▶ _Passage_:
"""
I respect the courage of his response. He had to know that he'd come under criticism from liberals on this. Having said that, I don't agree with him.

June 26, 2008 6:12 PM

jacob111 said:

I think you're missing a nuance, Jeff. In that passage I believe Obama is stating that he supports the death penalty for someone who raped AND murdered a child.

June 26, 2008 6:57 PM

simon greenwood said:

"Independent thinker" vs "knee-jerk partisan" is a pretty self-serving way of looking at this.  Even if everyone in America called themselves post-partisan independents and solemnly stroked their chins while making weighty pronouncements, there would still be some who came to the conclusion that the state should never commit executions and Obama would still face criticism from them

June 26, 2008 7:46 PM

scire said:

simon greenwald: did you note that I said I don't agree with him? He faces criticism from me.

June 26, 2008 8:36 PM

blackton said:

jacob is right. I agree with the Supreme Court for the simple reason I see no earthly reason to provide any additional incentives for a Rapist to kill the child, which would happen if the punishment is the same, for the same reason you execute kidnappers who kill but not those that let the victim go, make the punishment the same and the kidnappers have far more reason to dispose of the evidence (ie. kill the victim)
"""
▶ _What you need to do_:
[1] Copy the part of the death-penalty comment thread starting at "June 26, 2008 6:12" and ending at "murdered a child.".
[2] Answer these questions about the death-penalty comment thread:
(a) According to jacob111, Obama supports the death penalty for someone who did what?
(b) Which contrast does simon greenwood call "a pretty self-serving way of looking at this"?
(c) Which court does blackton say they agree with?

▶ _Supplied material_:
"""
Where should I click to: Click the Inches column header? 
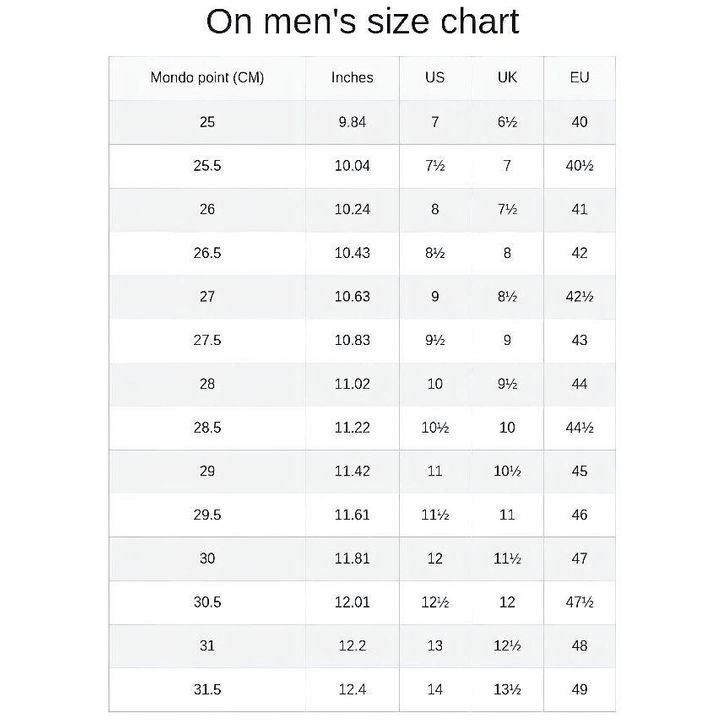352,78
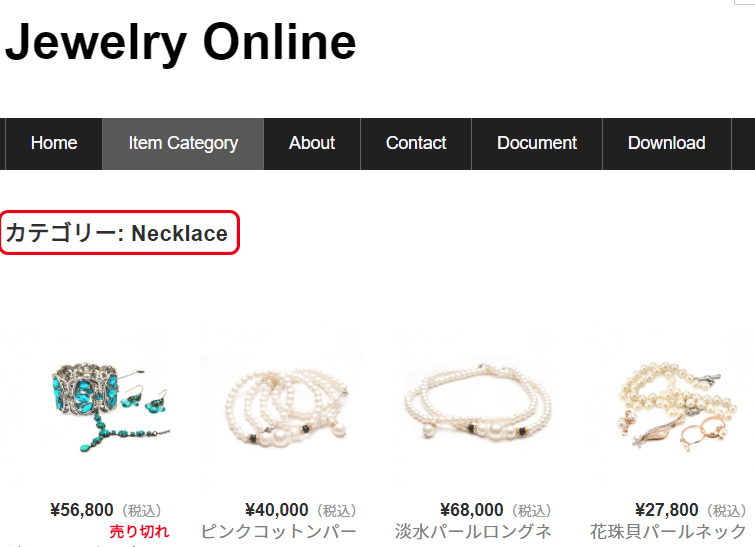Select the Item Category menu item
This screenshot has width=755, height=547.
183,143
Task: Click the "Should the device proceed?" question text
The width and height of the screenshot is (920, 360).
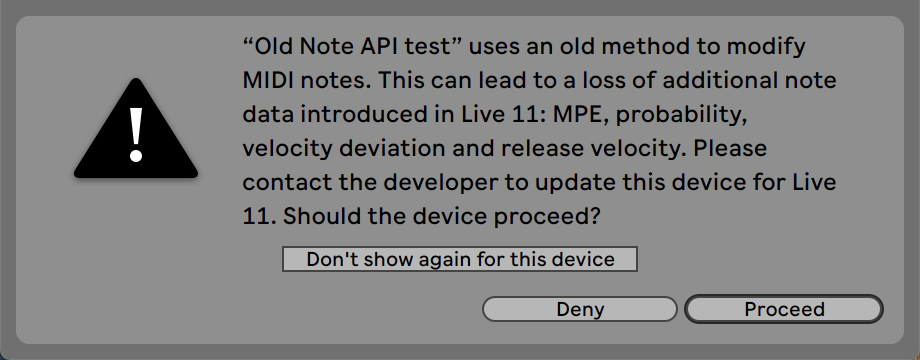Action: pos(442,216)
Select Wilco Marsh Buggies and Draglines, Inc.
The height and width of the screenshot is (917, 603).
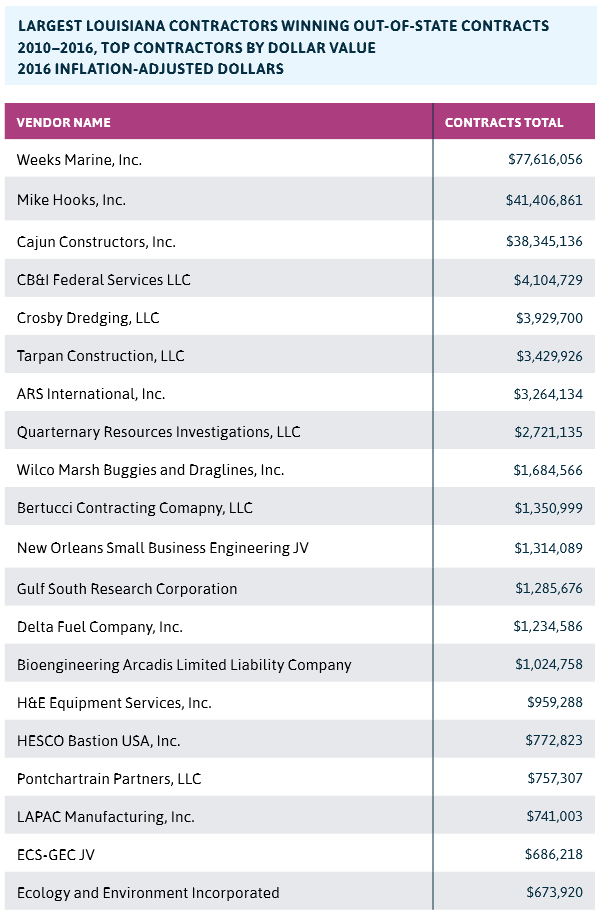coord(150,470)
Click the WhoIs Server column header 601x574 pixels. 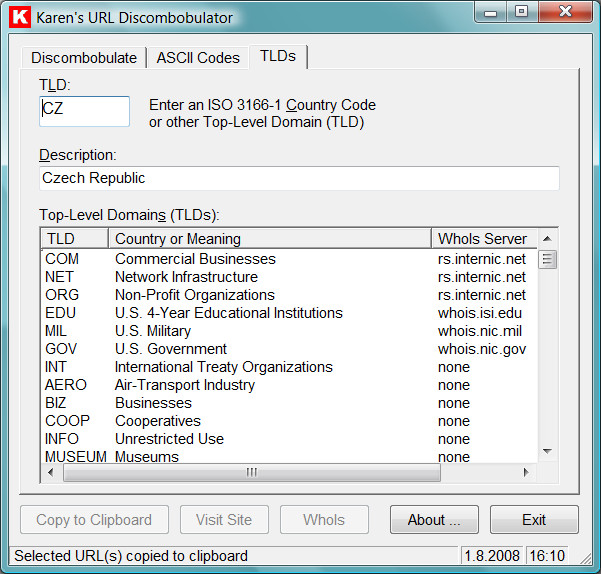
"""
▶ _Expected results_:
[1]
June 26, 2008 6:12 PM

jacob111 said:

I think you're missing a nuance, Jeff. In that passage I believe Obama is stating that he supports the death penalty for someone who raped AND murdered a child.

[2]
(a) Raped and murdered a child.
(b) "Independent thinker" vs "knee-jerk partisan."
(c) The Supreme Court.